▶ **Task statement**: Count the lines in the items below that contain the string "computer", treating uppercase and lowercase as different. Reply with the number alone.

▶ **Records for processing**:
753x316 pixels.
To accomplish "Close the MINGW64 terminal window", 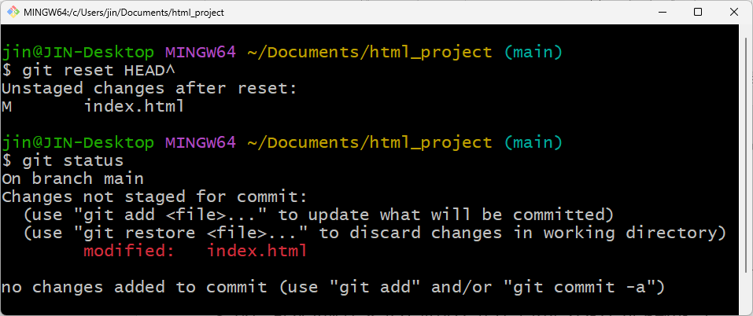I will coord(734,12).
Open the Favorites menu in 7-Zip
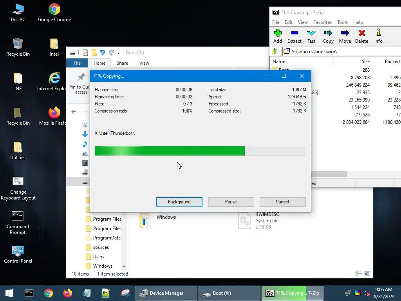This screenshot has width=401, height=301. [322, 22]
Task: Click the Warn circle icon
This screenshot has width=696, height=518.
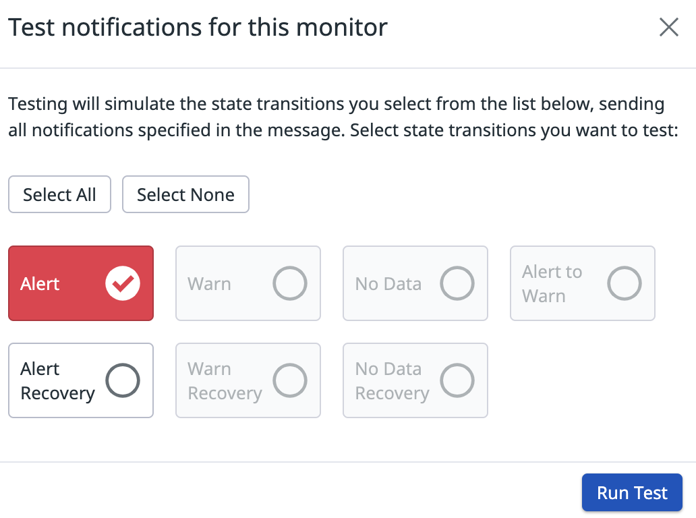Action: point(290,284)
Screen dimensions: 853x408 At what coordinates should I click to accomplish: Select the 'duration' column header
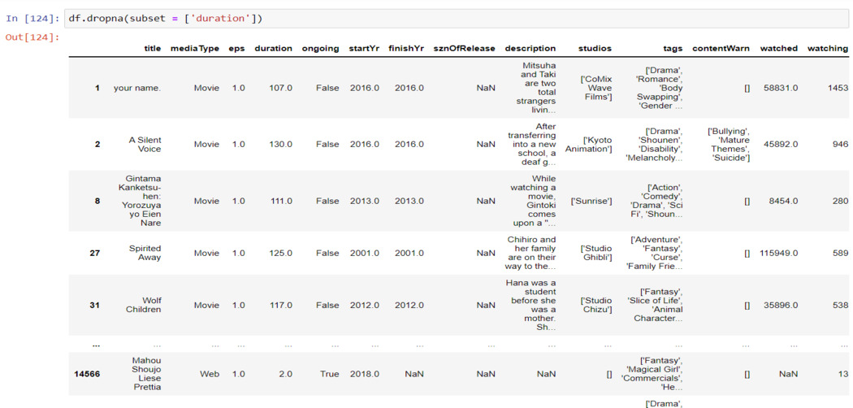click(273, 49)
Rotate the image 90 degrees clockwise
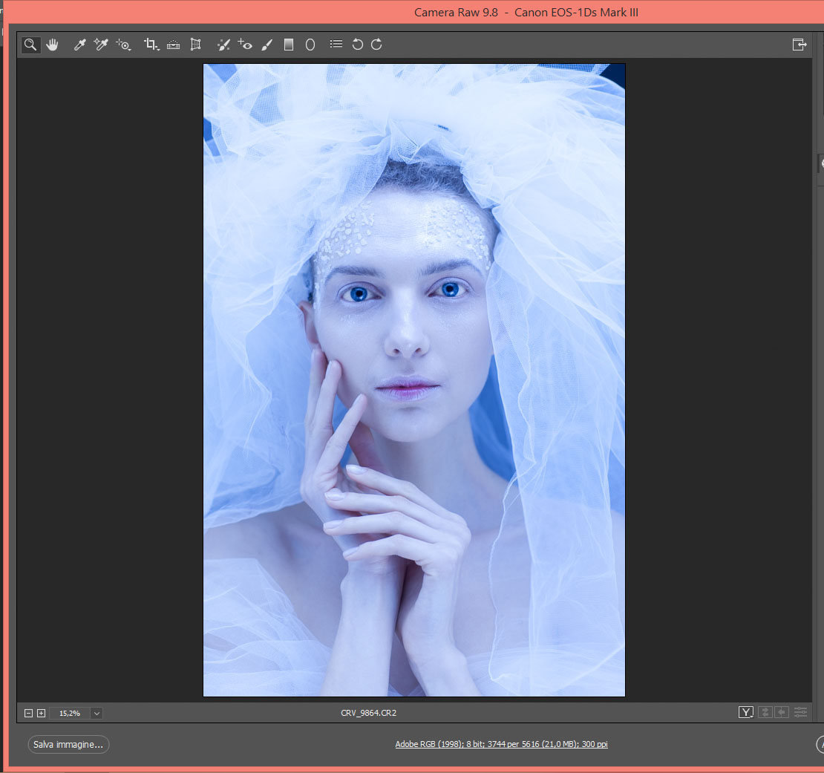824x773 pixels. [376, 45]
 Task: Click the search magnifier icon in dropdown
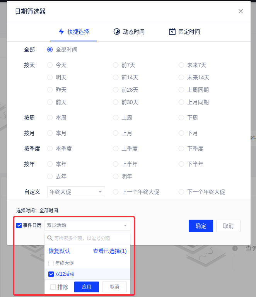click(50, 238)
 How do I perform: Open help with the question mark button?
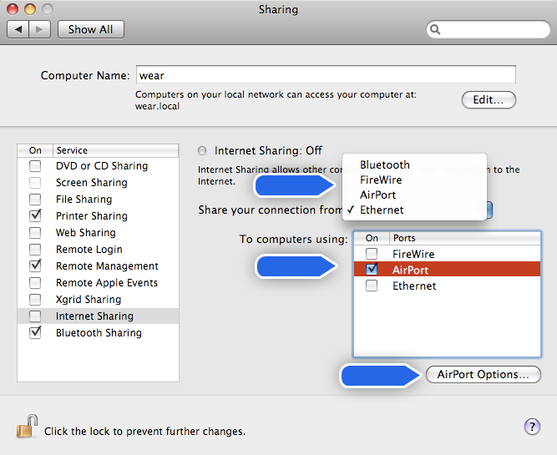click(x=532, y=427)
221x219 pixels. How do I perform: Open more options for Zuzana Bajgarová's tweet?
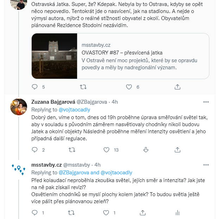click(x=206, y=102)
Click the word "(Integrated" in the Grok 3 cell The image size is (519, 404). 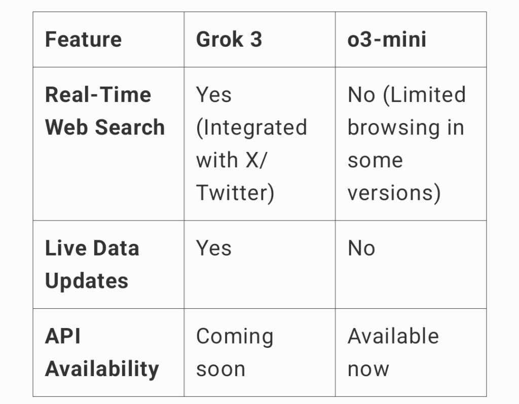(251, 127)
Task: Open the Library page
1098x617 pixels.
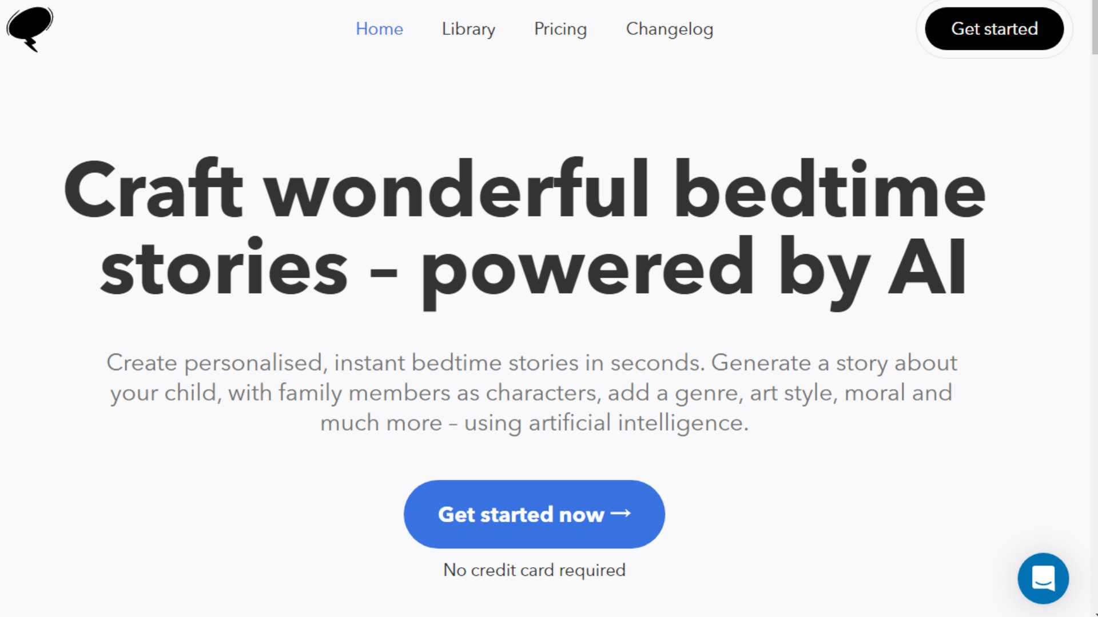Action: coord(468,29)
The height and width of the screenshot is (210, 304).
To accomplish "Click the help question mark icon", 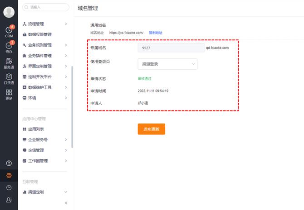I will [9, 163].
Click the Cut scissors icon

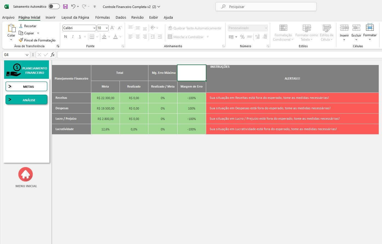[x=21, y=26]
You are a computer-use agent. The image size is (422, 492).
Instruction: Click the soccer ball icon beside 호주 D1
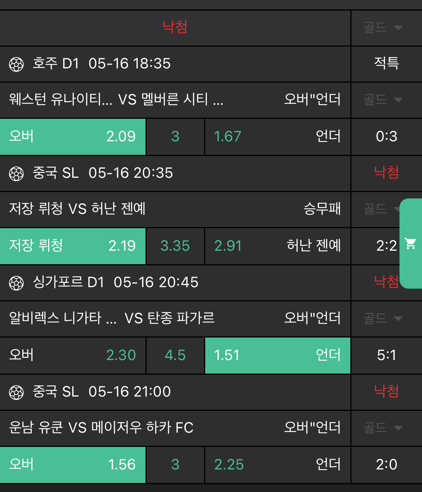pos(17,64)
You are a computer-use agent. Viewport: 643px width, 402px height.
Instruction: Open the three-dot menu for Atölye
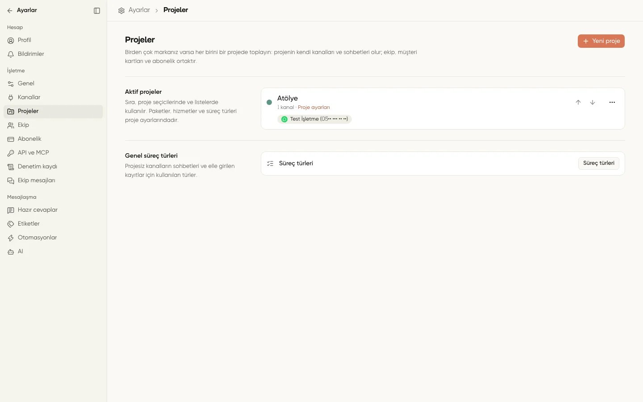click(612, 102)
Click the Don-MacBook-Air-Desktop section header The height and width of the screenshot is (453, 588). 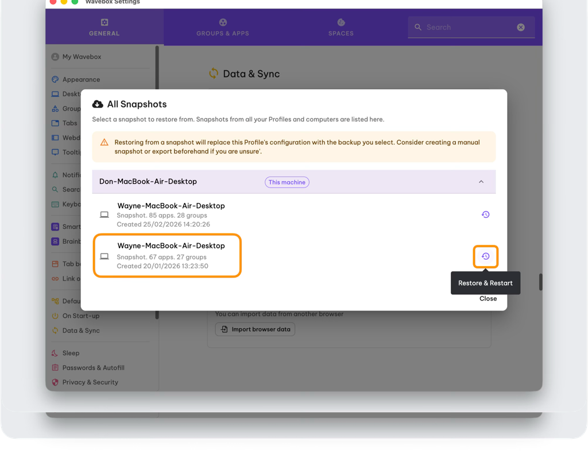click(172, 182)
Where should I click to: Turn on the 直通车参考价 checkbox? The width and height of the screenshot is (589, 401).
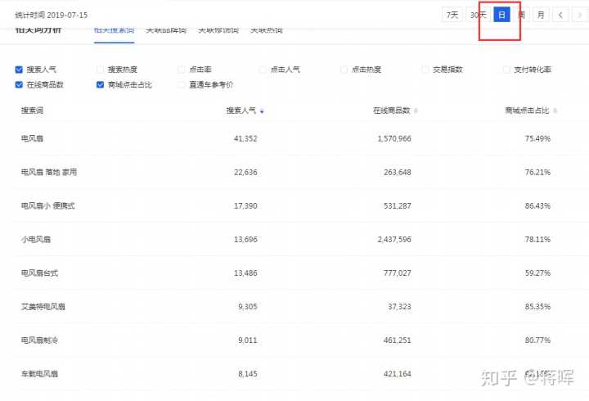coord(182,84)
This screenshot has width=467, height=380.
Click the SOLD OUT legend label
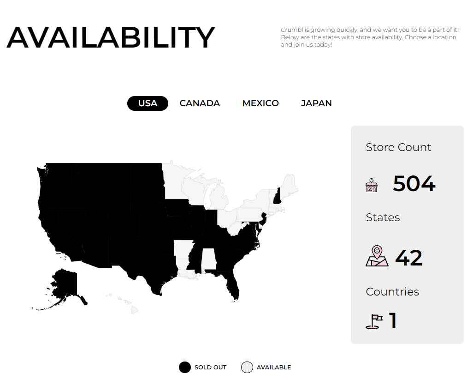(x=210, y=367)
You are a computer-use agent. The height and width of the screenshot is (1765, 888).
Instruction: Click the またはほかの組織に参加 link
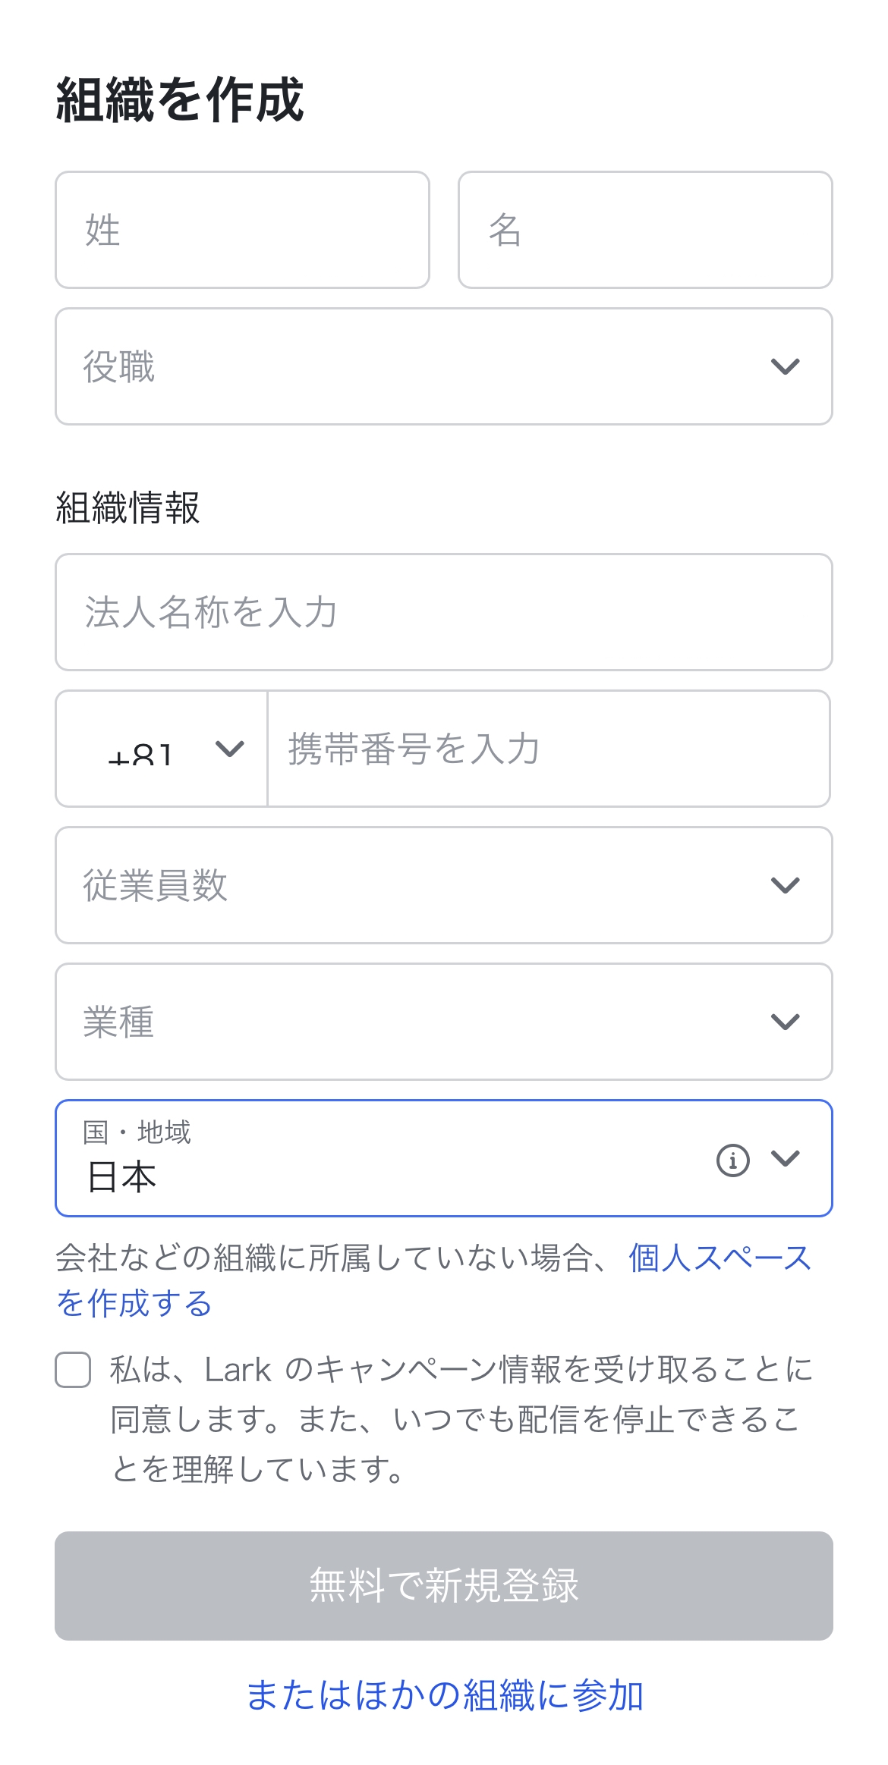coord(445,1695)
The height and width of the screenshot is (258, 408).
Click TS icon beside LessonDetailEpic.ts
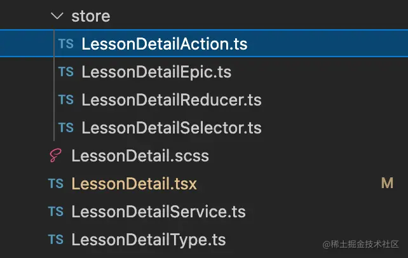tap(65, 72)
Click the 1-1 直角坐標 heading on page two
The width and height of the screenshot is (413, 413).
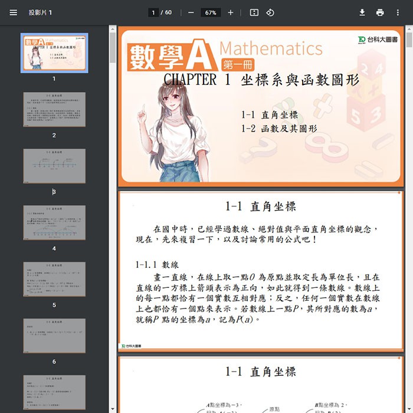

▶ **Answer to the task**: 3